Now, to get the maximum of $\sum_{i=k+1}^n x_i^2$ given \eqref{10}, it remains to maximize $M_k(l)$ in $l$. This maximization seems rather complicated to be done explicitly, even though the defining expression for $M_k(l)$ is algebraic.

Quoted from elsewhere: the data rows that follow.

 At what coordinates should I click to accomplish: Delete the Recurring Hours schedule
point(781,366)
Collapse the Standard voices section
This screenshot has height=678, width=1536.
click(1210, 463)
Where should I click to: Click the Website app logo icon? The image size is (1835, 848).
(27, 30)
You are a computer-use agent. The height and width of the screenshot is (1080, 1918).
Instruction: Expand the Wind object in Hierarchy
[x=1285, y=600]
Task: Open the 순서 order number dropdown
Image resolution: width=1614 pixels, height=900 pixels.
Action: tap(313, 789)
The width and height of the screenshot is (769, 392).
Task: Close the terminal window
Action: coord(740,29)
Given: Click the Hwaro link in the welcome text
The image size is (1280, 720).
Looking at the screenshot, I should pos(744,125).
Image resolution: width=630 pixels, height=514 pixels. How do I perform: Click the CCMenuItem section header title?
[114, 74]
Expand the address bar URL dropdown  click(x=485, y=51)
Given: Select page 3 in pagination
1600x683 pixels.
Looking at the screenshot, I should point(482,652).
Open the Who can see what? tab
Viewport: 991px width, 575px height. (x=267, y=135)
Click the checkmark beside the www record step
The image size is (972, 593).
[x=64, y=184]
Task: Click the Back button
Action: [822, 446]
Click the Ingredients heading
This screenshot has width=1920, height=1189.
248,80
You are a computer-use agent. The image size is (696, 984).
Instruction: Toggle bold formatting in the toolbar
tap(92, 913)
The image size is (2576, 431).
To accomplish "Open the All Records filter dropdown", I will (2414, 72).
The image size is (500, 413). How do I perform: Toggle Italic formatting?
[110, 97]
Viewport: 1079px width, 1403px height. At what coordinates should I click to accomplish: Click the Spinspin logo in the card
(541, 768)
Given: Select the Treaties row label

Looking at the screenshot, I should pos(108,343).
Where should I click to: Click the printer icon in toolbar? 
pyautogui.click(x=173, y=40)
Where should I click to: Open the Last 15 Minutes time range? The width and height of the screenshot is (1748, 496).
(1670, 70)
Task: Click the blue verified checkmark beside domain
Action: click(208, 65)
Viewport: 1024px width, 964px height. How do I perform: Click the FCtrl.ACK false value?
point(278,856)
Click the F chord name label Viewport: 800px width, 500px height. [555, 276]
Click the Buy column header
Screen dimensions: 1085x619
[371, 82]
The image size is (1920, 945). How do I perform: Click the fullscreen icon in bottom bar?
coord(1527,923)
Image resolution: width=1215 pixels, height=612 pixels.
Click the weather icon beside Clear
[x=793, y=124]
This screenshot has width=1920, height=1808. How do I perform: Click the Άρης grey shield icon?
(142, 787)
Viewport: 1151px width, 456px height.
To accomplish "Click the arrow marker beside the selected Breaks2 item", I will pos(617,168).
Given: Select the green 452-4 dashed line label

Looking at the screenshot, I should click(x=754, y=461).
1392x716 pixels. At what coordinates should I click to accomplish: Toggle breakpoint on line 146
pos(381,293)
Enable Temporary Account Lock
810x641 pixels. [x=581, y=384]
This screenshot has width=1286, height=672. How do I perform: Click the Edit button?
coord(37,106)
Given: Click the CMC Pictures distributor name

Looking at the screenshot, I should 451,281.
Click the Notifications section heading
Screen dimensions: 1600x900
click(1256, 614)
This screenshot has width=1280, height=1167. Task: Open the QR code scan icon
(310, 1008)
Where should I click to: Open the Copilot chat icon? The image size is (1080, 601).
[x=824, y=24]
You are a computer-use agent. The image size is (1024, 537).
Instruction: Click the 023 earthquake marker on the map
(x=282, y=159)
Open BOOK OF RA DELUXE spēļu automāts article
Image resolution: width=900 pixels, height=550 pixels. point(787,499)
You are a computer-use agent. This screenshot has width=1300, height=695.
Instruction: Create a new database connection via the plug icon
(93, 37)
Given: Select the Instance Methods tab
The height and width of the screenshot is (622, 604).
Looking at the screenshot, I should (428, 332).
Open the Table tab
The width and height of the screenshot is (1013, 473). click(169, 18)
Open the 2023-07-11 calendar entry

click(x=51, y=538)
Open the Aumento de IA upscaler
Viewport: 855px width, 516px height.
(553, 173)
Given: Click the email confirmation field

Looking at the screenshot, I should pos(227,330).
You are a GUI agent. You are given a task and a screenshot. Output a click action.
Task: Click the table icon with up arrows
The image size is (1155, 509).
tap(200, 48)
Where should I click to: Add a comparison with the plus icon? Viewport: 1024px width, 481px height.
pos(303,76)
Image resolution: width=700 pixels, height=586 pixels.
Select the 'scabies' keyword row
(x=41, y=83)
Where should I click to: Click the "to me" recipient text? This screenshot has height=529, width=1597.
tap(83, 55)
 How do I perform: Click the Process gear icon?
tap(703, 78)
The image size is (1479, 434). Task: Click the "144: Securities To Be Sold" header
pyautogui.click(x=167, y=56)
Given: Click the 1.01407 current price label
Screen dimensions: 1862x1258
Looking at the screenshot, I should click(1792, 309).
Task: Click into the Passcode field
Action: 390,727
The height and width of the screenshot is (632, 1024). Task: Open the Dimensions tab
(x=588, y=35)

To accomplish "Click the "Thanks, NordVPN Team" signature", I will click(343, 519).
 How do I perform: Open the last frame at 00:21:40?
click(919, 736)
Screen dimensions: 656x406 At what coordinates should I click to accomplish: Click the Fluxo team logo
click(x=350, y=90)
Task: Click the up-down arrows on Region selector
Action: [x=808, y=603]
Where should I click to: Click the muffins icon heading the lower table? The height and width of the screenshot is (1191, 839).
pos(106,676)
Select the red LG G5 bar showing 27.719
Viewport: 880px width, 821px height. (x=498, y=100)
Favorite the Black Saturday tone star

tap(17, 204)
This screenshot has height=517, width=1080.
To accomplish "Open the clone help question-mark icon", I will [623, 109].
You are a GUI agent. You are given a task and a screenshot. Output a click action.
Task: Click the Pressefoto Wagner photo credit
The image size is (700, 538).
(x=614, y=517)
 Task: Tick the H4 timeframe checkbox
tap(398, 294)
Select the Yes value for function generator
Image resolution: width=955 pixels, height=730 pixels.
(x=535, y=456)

Instead of the exact maximization of $M_k(l)$ in $l$, let us get a good upper bound on $M_k(l)$. Since $\frac{k+l}{k+l-1}\le2$ and $\sqrt z\ge z$ for $z\in[0,1]$, we have \begin{equation*} M_k(l)\le\frac l{(k+l)^2}\,2^2(1-t)^2\le\frac{(1-t)^2}k. \end{equation*}
In my other answer on this page, it was shown (see (3) there, with $s=t$ when $t\in[1/2,1]$) that no upper bound on $\sum_{i=k+1}^n x_i^2$ given \eqref{10} can be better than $\asymp \frac{(1-t)^2}k$ for $t\in[1/2,1]$. It was also shown in that answer that the the optimal upper bound on $\sum_{i=k+1}^n x_i^2$ is $\asymp\dfrac1k$ for $t\in[0,1/2]$.
Thus, the optimal upper bound on $\sum_{i=k+1}^n x_i^2$ given \eqref{10} is $\asymp \frac{(1-t)^2}k$ for all $t\in[0,1]$.